• ASSIGNMENT
Copy out each line from the start of the material below until the line with "You are a computer-use agent. 1024x709", that line included.

****

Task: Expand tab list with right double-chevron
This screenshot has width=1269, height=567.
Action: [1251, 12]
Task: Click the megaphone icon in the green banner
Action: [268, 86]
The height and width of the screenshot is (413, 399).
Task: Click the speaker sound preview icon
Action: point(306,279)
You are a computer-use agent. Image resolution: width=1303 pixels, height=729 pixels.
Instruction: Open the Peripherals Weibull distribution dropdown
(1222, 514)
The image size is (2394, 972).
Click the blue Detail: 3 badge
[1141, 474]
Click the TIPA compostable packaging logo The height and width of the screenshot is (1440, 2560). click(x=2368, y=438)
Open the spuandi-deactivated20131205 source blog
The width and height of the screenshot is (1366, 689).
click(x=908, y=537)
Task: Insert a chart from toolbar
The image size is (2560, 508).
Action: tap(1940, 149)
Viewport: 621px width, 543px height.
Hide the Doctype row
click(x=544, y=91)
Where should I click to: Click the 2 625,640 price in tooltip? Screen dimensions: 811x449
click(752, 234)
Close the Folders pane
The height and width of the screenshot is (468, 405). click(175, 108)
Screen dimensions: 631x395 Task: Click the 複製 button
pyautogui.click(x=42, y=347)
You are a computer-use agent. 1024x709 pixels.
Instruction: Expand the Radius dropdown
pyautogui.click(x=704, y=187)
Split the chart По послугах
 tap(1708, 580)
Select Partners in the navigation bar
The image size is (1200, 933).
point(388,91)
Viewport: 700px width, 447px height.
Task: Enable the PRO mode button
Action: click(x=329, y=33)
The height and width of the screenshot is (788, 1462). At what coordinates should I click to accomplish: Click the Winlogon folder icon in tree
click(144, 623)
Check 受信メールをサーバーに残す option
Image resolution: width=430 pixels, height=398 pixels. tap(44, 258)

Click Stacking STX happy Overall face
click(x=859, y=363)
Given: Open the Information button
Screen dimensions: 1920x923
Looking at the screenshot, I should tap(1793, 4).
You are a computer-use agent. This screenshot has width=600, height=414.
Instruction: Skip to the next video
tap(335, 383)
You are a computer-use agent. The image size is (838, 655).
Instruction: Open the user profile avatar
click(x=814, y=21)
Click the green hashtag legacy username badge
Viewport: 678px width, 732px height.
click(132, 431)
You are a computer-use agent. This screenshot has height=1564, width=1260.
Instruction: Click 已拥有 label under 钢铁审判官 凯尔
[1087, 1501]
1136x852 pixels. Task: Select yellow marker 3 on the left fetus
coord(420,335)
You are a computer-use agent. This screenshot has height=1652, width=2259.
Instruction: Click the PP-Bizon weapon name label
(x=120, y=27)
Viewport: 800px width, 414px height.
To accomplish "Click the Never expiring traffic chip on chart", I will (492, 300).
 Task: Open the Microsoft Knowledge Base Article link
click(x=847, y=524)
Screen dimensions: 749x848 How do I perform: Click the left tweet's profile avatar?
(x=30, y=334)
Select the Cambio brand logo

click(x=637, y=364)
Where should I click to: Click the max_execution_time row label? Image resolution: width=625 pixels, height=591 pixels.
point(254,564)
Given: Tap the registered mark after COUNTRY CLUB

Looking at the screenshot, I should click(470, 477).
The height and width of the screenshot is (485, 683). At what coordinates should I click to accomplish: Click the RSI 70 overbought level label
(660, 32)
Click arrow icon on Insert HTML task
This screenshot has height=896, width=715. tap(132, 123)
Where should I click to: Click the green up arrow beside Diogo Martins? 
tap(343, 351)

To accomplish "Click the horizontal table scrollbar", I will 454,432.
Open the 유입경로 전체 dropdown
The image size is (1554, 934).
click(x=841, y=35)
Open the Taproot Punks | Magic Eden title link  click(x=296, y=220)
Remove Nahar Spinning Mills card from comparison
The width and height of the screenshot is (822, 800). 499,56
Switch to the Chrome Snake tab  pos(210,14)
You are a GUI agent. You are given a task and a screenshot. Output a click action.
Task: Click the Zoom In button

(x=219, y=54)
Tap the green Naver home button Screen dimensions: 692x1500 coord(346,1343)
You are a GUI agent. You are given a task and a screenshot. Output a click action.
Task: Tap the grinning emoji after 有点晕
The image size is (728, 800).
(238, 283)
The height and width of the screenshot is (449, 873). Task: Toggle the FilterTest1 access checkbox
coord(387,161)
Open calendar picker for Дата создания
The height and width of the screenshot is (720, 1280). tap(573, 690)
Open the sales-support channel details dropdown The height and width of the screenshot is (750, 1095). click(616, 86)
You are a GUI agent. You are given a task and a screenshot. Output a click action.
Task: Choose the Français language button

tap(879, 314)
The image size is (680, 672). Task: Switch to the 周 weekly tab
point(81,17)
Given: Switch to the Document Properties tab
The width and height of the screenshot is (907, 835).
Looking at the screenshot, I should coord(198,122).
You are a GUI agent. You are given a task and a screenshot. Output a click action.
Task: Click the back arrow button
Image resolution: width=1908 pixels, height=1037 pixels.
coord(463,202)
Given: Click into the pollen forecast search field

****

• EXERCISE RESULT
Task: Expand tab list with right double-chevron
This screenshot has width=1269, height=567.
Action: [1251, 12]
Task: Click the megaphone icon in the green banner
Action: [268, 86]
The height and width of the screenshot is (413, 399).
Task: Click the speaker sound preview icon
Action: point(306,279)
You are a computer-use agent. Image resolution: width=1303 pixels, height=729 pixels.
Instruction: Open the Peripherals Weibull distribution dropdown
(1222, 514)
The image size is (2394, 972).
Click the blue Detail: 3 badge
[1141, 474]
Click the TIPA compostable packaging logo The height and width of the screenshot is (1440, 2560). click(x=2368, y=438)
Open the spuandi-deactivated20131205 source blog
The width and height of the screenshot is (1366, 689).
click(x=908, y=537)
Task: Insert a chart from toolbar
The image size is (2560, 508).
Action: tap(1940, 149)
Viewport: 621px width, 543px height.
Hide the Doctype row
click(x=544, y=91)
Where should I click to: Click the 2 625,640 price in tooltip? Screen dimensions: 811x449
click(752, 234)
Close the Folders pane
The height and width of the screenshot is (468, 405). click(175, 108)
Screen dimensions: 631x395 Task: Click the 複製 button
pyautogui.click(x=42, y=347)
You are a computer-use agent. 1024x709 pixels.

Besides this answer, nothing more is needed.